While it seems like a straightforward moral issue – how can those that genuinely wish to die rather than continue in what they feel to be an undignified, pointless and painful existence be denied this choice? – the implications of requests such as Mr Nicklinson’s reach far beyond the present case. There are valid arguments both for and against assisted suicide and, although individuals like Mr Nicklinson are clearly decided in their wishes, there are legal and moral repercussions to be considered if he is to be granted the right to decide when he is to die.

The most obvious argument for assisted suicide is the consideration of the wishes of the affected person; people should have the right to control their own body and life, as long as they are of sound mind and do not abuse any other person’s rights.
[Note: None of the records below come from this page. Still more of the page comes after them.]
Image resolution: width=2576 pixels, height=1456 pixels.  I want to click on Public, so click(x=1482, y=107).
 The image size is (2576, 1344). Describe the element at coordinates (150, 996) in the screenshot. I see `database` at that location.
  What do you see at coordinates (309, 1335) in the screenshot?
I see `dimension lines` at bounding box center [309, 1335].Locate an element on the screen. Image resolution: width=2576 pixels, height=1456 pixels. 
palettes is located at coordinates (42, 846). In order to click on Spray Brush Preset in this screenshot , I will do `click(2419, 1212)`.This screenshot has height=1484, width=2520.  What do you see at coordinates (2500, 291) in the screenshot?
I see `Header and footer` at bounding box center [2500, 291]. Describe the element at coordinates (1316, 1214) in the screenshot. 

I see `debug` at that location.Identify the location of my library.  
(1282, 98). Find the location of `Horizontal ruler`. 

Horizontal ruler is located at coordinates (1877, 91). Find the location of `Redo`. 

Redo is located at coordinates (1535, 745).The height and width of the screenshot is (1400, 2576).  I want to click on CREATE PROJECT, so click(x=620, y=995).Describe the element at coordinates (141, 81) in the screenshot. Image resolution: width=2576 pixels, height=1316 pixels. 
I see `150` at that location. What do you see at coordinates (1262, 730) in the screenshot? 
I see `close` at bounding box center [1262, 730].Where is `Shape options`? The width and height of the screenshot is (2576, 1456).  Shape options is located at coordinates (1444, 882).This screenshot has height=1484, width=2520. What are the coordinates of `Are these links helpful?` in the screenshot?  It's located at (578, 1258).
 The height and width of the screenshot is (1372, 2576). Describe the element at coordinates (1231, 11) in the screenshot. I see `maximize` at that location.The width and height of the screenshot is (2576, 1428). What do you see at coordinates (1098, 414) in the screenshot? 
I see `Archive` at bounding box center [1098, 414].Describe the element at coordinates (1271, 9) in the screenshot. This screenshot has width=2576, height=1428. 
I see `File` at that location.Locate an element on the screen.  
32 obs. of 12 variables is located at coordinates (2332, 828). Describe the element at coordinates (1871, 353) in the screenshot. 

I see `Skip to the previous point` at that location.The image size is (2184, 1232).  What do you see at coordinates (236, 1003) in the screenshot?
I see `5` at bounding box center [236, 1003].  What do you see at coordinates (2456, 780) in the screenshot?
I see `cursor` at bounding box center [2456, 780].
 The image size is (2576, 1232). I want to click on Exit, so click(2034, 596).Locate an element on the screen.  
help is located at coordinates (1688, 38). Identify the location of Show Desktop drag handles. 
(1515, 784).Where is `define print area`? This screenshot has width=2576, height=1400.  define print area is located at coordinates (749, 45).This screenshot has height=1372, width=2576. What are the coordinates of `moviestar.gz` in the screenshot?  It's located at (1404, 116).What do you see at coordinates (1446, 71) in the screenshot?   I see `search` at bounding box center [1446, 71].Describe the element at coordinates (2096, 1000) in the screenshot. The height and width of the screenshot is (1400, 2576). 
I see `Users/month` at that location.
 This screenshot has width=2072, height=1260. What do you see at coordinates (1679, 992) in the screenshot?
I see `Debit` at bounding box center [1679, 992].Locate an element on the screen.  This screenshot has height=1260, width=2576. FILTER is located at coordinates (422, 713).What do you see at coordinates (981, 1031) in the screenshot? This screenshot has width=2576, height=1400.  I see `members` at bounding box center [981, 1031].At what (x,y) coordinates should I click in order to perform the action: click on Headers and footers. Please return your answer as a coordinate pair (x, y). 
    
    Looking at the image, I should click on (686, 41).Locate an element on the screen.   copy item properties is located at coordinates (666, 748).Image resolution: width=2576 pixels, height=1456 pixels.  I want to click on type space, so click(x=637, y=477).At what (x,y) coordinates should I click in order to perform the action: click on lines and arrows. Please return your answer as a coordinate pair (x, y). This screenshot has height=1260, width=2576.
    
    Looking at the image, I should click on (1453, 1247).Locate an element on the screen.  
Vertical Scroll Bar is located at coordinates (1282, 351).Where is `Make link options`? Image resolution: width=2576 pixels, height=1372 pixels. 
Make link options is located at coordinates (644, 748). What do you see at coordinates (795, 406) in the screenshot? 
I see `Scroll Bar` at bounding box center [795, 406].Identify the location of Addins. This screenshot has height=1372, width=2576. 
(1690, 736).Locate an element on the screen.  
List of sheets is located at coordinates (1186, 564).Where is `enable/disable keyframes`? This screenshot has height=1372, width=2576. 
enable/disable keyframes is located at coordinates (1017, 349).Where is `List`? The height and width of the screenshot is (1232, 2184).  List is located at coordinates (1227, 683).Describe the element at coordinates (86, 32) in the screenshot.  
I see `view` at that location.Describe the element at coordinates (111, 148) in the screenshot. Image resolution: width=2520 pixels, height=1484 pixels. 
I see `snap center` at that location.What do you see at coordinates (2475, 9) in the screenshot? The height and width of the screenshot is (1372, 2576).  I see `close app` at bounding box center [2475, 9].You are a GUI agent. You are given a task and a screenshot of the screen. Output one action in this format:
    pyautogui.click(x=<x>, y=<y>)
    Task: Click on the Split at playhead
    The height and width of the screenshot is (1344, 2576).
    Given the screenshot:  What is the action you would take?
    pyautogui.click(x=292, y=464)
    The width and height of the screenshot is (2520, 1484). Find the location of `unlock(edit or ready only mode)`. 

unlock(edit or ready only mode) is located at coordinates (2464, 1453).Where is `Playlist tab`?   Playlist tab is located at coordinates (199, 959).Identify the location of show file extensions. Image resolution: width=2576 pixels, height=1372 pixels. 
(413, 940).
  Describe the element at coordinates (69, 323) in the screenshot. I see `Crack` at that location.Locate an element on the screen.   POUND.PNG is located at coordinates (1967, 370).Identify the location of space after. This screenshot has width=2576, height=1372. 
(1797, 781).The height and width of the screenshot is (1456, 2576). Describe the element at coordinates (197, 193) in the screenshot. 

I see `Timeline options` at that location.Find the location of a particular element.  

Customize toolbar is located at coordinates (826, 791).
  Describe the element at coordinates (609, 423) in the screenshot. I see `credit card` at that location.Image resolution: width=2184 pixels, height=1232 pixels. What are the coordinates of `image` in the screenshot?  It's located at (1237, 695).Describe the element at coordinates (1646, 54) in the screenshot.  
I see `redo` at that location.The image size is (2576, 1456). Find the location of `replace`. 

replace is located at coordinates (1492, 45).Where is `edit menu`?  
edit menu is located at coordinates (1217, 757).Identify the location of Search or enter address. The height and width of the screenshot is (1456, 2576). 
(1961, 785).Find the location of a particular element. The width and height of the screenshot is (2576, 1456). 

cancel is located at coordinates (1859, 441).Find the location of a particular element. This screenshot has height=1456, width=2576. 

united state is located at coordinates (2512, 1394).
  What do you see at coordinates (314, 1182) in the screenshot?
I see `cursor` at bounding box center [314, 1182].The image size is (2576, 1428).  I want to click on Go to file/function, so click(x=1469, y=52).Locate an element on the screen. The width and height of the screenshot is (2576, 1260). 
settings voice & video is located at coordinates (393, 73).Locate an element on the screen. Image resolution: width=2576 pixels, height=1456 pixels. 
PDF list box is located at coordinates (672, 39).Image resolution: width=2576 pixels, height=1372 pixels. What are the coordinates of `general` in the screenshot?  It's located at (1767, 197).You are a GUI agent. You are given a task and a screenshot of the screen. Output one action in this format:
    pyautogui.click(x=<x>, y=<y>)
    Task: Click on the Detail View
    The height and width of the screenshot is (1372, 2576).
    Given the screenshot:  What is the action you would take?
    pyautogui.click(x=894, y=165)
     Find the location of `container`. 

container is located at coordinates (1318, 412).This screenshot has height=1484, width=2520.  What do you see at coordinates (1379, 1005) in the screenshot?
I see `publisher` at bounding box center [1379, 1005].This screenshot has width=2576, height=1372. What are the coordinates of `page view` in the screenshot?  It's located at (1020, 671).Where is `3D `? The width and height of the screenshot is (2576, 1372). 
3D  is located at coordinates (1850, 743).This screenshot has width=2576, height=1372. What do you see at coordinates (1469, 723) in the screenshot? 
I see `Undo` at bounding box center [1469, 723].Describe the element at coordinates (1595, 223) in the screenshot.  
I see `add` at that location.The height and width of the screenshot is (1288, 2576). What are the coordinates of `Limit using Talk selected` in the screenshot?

However, the strength of this argument acting in favour of euthanasia also, unfortunately, gives strength to its counter-argument. Termed the ‘slippery slope’ argument, one of the main reasons against assisted suicide is the idea that once the healthcare service and government agrees to killing its own citizens, a dangerous precedent is set and lines become crossed and blurred.

Principally, the argument in support of assisted suicide stated that those involved should be of sound mind and their actions should not abuse the rights of others; the concern, then, is that voluntary euthanasia will gradually lead to non-voluntary and then involuntary euthanasia. For example, it is feared that very ill or severely disabled people may feel pressured to request euthanasia so that they are not a burden to their family, or that others may force them to request it. There are also concerns that legalising euthanasia may discourage research into curing or relieving terminal illnesses, or patients may choose euthanasia after being wrongly diagnosed by doctors.

There are also religious and medical ethics arguments that prevent assisted suicide from becoming legally allowed and, while these may seem irrelevant when compared to the wishes of a suffering human being, they demonstrate the far-reaching consequences that would likely occur if the law was to be overturned.  The Judge in the ruling similarly lamented that "Tony’s and Martin’s circumstances are deeply moving. Their desire to have control over the ending of their lives demands the most careful and sympathetic consideration, but there are also other important issues to consider…to do as Tony wants, the court would be making a major change in the law. To do as Martin wants, the court would be compelling the DPP to go beyond his established legal role."

Cases such as Mr Nicklinson’s are heartbreaking, and it is a terrible shame that these matters can’t be judged simply on a case-by-case basis; the law may need to eventually change, but the potential dangers of legalising assisted suicide are simply too high a risk for it to be allowed at present. Perhaps once the right safeguards have been put in place, to protect people like Mr Nicklinson, then he and others in his position can be granted the right to the peace that they deserve.